Толя пошел к бане по хрустящей от ледка борозде и увидел хилую морковную прядку в земле. Морковь вытягивали наспех, за космы, и не вся она выдернулась. Толя покопался в холодной земле, уже схваченной корочкой, и вынул потную морковку с бледным хвостиком. Мальчишка так почему-то обрадовался ей, что сейчас же откусил сморщенный конец морковки, в заусеницах которой темнели полоски земли. Морковка оказалась до того студеной, что заломило зубы.

Тут, на огороде, и сыскала Толю прабабушка Антонина. Она вытерла морковку передником, выдавила мальчишке нос, погрела дыхом его руки. Мальчик обнаружил, что по блеклому лицу прабабушки, из несостарившихся, чистых глаз как-то сами собой катились слезы, катились на шею, на суконную мужскую тужурку, кругло катились, как сок из подрубленной березы.

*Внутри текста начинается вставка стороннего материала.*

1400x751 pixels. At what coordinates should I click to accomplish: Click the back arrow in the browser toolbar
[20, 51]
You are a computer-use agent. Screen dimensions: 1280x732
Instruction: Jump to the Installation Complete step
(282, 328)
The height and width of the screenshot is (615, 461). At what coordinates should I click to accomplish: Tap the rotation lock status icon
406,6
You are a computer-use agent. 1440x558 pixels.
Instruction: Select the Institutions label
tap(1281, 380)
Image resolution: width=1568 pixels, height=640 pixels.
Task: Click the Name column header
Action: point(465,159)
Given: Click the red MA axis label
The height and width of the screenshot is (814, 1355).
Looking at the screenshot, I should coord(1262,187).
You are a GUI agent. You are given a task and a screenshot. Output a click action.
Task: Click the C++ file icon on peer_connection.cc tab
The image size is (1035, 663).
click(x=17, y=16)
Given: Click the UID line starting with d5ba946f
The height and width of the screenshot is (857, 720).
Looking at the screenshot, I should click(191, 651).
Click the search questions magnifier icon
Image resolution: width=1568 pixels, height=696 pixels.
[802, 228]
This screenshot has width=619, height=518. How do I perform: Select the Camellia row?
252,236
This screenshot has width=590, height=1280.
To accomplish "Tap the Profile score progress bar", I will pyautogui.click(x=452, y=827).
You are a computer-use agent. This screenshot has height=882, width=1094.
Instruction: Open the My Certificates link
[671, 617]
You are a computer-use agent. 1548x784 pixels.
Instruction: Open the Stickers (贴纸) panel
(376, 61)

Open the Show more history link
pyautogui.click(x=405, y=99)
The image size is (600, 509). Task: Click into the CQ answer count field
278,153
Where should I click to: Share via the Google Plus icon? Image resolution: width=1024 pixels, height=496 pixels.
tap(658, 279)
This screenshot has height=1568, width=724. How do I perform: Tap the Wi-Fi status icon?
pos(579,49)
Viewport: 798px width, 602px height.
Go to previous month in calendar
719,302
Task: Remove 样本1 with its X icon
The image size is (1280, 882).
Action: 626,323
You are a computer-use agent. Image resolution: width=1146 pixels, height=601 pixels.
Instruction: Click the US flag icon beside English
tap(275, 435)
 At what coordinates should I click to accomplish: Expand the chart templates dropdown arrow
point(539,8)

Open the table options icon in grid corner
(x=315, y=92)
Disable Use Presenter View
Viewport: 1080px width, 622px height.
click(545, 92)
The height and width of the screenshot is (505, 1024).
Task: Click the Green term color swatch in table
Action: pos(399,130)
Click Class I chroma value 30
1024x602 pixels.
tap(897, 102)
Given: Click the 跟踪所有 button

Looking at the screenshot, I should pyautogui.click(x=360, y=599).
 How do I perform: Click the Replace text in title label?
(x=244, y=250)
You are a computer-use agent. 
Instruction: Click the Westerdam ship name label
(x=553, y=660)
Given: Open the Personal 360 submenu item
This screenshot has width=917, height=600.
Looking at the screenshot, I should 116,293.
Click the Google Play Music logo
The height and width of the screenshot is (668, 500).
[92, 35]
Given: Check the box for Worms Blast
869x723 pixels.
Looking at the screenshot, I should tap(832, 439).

Толя взял и тоже заплакал.

— Ну, а ты-то чего ревешь? — спросила прабабушка Антонина. — Я родное гнездо обревливаю. Твое гнездо другое будег. Дай Бог, не такое, где люди людей изводят, где грыжу да надсаду добывают…

Она открыла дверь в баню, посреди которой стояла шайка с мыльной водой, забрала с окошка лампу без стекла, серо-коричневый обмылок, приперла дверь предбанника батожком, и они побрели с осеннего, ровно бы состарившегося огорода…

Прабабушка Антонина хотела умереть дома и убралась на тот свет той же осенью, следом за матерью Толи…

Толя замерз, вскинулся. И не стало огорода с белыми бороздами, седенькой старушки, бурьяна, потрескивающего на ветру, грустно исчиркивающих щеглов.

Глухой, темный чердак остался, снежные полосы по слегам и поскрипывающий от ветра скелет дома. Ветер был тоже одинок, холоден и бездушен. Толя поднялся, вынул кирпич, опустил его к ногам. Зажег спичку, вытянул за бечевку сверток. Стряхнул со свертка пыль и сажу, засунул его за пазуху, а кирпич вставил на место. Сам отряхнулся, постоял, успокаиваясь. Словно во вспышке зарницы увидел он еще раз прабабушку Антонину, пустынный осенний огород, низкое небо со снеговыми тучами и спустился с чердака.